▸ **Data records**
■ ■ ■ ■ ■

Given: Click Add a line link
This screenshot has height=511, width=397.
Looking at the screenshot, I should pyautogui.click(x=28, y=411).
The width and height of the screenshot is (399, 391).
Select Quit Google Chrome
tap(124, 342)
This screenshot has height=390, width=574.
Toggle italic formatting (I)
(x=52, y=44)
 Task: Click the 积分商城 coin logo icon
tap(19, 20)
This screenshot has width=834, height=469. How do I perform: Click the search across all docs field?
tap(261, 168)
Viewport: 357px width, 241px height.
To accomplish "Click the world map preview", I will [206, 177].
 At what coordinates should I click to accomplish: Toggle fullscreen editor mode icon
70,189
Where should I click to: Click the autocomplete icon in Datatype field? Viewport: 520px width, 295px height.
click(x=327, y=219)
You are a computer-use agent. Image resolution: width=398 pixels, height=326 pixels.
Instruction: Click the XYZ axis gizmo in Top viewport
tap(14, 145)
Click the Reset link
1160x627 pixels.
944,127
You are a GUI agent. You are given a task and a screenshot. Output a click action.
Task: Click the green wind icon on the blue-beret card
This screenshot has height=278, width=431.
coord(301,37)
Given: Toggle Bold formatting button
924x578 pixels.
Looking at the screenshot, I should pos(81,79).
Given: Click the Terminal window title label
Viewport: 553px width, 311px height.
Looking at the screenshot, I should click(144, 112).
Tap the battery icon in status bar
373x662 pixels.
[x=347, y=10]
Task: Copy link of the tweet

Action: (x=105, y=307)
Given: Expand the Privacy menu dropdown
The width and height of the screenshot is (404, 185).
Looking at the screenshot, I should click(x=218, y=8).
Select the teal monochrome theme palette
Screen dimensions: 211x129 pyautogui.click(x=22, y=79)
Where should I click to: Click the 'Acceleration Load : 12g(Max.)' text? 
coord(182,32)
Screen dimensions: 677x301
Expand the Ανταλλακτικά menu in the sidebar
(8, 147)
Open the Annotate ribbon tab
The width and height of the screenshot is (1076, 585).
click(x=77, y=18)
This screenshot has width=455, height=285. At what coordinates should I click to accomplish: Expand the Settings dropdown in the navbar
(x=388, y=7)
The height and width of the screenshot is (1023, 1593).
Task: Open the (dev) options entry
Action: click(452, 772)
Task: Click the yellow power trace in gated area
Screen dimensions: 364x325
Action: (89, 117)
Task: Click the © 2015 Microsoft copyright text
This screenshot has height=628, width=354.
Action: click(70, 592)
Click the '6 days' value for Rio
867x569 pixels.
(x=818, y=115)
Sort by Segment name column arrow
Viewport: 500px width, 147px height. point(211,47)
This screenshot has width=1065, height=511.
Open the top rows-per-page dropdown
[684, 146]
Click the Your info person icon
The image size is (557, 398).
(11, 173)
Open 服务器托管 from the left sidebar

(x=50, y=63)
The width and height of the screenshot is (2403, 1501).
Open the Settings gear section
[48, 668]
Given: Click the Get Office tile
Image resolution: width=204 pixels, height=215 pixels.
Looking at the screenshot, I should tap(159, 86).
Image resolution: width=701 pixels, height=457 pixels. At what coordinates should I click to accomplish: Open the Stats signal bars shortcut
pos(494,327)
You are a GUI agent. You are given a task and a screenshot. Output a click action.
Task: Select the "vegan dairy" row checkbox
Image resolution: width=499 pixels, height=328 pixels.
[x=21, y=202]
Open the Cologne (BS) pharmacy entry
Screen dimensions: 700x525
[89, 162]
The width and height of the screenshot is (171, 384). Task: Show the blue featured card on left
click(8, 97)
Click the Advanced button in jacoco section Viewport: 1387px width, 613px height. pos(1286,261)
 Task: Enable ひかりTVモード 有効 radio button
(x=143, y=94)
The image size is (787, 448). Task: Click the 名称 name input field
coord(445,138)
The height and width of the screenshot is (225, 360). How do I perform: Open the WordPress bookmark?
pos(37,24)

■ ■ ■ ■ ■

▸ **What to produce**
Could you output every record above exactly as written?

▸ **Response to this exercise**
Given: Click Add a line link
This screenshot has height=511, width=397.
Looking at the screenshot, I should pyautogui.click(x=28, y=411).
The width and height of the screenshot is (399, 391).
Select Quit Google Chrome
tap(124, 342)
This screenshot has height=390, width=574.
Toggle italic formatting (I)
(x=52, y=44)
 Task: Click the 积分商城 coin logo icon
tap(19, 20)
This screenshot has width=834, height=469. How do I perform: Click the search across all docs field?
tap(261, 168)
Viewport: 357px width, 241px height.
To accomplish "Click the world map preview", I will [206, 177].
 At what coordinates should I click to accomplish: Toggle fullscreen editor mode icon
70,189
Where should I click to: Click the autocomplete icon in Datatype field? Viewport: 520px width, 295px height.
click(x=327, y=219)
You are a computer-use agent. Image resolution: width=398 pixels, height=326 pixels.
Instruction: Click the XYZ axis gizmo in Top viewport
tap(14, 145)
Click the Reset link
1160x627 pixels.
944,127
You are a GUI agent. You are given a task and a screenshot. Output a click action.
Task: Click the green wind icon on the blue-beret card
This screenshot has height=278, width=431.
coord(301,37)
Given: Toggle Bold formatting button
924x578 pixels.
Looking at the screenshot, I should pos(81,79).
Given: Click the Terminal window title label
Viewport: 553px width, 311px height.
Looking at the screenshot, I should click(144, 112).
Tap the battery icon in status bar
373x662 pixels.
[x=347, y=10]
Task: Copy link of the tweet

Action: (x=105, y=307)
Given: Expand the Privacy menu dropdown
The width and height of the screenshot is (404, 185).
Looking at the screenshot, I should click(x=218, y=8).
Select the teal monochrome theme palette
Screen dimensions: 211x129 pyautogui.click(x=22, y=79)
Where should I click to: Click the 'Acceleration Load : 12g(Max.)' text? 
coord(182,32)
Screen dimensions: 677x301
Expand the Ανταλλακτικά menu in the sidebar
(8, 147)
Open the Annotate ribbon tab
The width and height of the screenshot is (1076, 585).
click(x=77, y=18)
This screenshot has width=455, height=285. At what coordinates should I click to accomplish: Expand the Settings dropdown in the navbar
(x=388, y=7)
The height and width of the screenshot is (1023, 1593).
Task: Open the (dev) options entry
Action: click(452, 772)
Task: Click the yellow power trace in gated area
Screen dimensions: 364x325
Action: (89, 117)
Task: Click the © 2015 Microsoft copyright text
This screenshot has height=628, width=354.
Action: click(70, 592)
Click the '6 days' value for Rio
867x569 pixels.
(x=818, y=115)
Sort by Segment name column arrow
Viewport: 500px width, 147px height. point(211,47)
This screenshot has width=1065, height=511.
Open the top rows-per-page dropdown
[684, 146]
Click the Your info person icon
The image size is (557, 398).
(11, 173)
Open 服务器托管 from the left sidebar

(x=50, y=63)
The width and height of the screenshot is (2403, 1501).
Open the Settings gear section
[48, 668]
Given: Click the Get Office tile
Image resolution: width=204 pixels, height=215 pixels.
Looking at the screenshot, I should tap(159, 86).
Image resolution: width=701 pixels, height=457 pixels. At what coordinates should I click to accomplish: Open the Stats signal bars shortcut
pos(494,327)
You are a GUI agent. You are given a task and a screenshot. Output a click action.
Task: Select the "vegan dairy" row checkbox
Image resolution: width=499 pixels, height=328 pixels.
[x=21, y=202]
Open the Cologne (BS) pharmacy entry
Screen dimensions: 700x525
[89, 162]
The width and height of the screenshot is (171, 384). Task: Show the blue featured card on left
click(8, 97)
Click the Advanced button in jacoco section Viewport: 1387px width, 613px height. pos(1286,261)
 Task: Enable ひかりTVモード 有効 radio button
(x=143, y=94)
The image size is (787, 448). Task: Click the 名称 name input field
coord(445,138)
The height and width of the screenshot is (225, 360). How do I perform: Open the WordPress bookmark?
pos(37,24)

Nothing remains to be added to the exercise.